_REQUIREMENT_
From the line that includes "Select the Kontakt" down to the final line of the data below, copy every line exactly and leave the rest out.

_SOURCE MATERIAL_

--------------------------------------------------

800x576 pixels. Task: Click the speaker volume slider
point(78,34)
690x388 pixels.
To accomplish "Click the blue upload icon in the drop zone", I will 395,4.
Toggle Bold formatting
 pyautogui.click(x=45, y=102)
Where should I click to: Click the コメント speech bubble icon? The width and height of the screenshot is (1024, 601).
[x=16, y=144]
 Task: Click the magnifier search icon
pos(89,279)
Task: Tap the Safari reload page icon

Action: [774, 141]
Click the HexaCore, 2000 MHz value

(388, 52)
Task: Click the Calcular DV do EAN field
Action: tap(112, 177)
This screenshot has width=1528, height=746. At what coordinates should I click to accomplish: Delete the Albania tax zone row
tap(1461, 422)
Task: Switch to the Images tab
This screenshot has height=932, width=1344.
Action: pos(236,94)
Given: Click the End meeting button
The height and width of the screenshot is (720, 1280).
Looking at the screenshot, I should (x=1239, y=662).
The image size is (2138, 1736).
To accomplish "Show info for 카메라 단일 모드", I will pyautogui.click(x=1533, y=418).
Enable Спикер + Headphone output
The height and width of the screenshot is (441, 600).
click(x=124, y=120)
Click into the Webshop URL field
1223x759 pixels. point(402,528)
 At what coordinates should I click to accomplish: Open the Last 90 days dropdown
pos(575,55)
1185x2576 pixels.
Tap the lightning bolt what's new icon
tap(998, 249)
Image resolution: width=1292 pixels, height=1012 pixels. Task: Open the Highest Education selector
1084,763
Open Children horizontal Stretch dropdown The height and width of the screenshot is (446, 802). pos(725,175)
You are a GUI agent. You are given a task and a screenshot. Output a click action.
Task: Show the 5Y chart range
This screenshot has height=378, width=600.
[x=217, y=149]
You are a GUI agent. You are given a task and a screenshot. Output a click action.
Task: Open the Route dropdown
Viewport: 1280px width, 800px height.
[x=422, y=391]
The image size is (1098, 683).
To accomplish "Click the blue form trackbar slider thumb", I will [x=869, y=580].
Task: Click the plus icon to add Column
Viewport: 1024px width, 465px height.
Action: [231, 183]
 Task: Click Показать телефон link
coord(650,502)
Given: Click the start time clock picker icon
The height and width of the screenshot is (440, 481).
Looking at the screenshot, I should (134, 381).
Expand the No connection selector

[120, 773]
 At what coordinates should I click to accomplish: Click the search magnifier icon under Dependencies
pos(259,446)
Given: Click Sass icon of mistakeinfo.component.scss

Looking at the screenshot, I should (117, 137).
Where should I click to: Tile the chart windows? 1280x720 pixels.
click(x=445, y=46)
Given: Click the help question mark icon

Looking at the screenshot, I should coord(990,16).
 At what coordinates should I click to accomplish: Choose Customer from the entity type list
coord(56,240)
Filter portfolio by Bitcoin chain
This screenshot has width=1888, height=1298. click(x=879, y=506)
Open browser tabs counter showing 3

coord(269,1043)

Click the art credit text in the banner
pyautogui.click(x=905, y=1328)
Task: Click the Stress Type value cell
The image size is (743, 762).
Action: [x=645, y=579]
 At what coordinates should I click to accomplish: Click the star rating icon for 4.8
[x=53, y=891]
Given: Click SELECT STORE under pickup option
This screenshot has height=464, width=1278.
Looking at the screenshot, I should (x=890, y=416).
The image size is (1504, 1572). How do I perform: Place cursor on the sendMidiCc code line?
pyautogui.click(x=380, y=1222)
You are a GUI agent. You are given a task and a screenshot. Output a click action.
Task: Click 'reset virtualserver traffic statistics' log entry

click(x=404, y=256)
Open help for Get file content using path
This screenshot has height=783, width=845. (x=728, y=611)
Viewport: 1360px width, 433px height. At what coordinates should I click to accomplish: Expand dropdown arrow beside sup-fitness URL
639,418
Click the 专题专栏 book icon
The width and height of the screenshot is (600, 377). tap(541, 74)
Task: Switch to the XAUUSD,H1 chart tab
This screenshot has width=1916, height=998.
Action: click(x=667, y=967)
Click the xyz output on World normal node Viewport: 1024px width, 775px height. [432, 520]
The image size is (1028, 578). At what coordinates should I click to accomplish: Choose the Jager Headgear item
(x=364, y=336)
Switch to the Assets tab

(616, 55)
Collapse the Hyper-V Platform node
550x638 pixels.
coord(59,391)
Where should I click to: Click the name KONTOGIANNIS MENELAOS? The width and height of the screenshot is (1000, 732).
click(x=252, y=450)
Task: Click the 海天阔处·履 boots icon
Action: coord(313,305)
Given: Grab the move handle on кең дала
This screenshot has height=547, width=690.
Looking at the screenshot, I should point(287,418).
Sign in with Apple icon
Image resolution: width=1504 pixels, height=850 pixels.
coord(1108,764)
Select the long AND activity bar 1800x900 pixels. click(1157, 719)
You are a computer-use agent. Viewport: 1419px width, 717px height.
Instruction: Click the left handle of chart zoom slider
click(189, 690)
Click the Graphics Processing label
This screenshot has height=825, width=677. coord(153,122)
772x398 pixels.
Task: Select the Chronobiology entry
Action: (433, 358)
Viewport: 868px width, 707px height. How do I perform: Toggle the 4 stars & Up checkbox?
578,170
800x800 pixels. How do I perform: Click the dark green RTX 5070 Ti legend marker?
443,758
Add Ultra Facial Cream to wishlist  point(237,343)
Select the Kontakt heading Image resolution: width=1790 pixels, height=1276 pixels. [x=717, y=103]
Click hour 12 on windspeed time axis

--------------------------------------------------

_YOUR RESPONSE_
Select the Kontakt heading Image resolution: width=1790 pixels, height=1276 pixels. [x=717, y=103]
Click hour 12 on windspeed time axis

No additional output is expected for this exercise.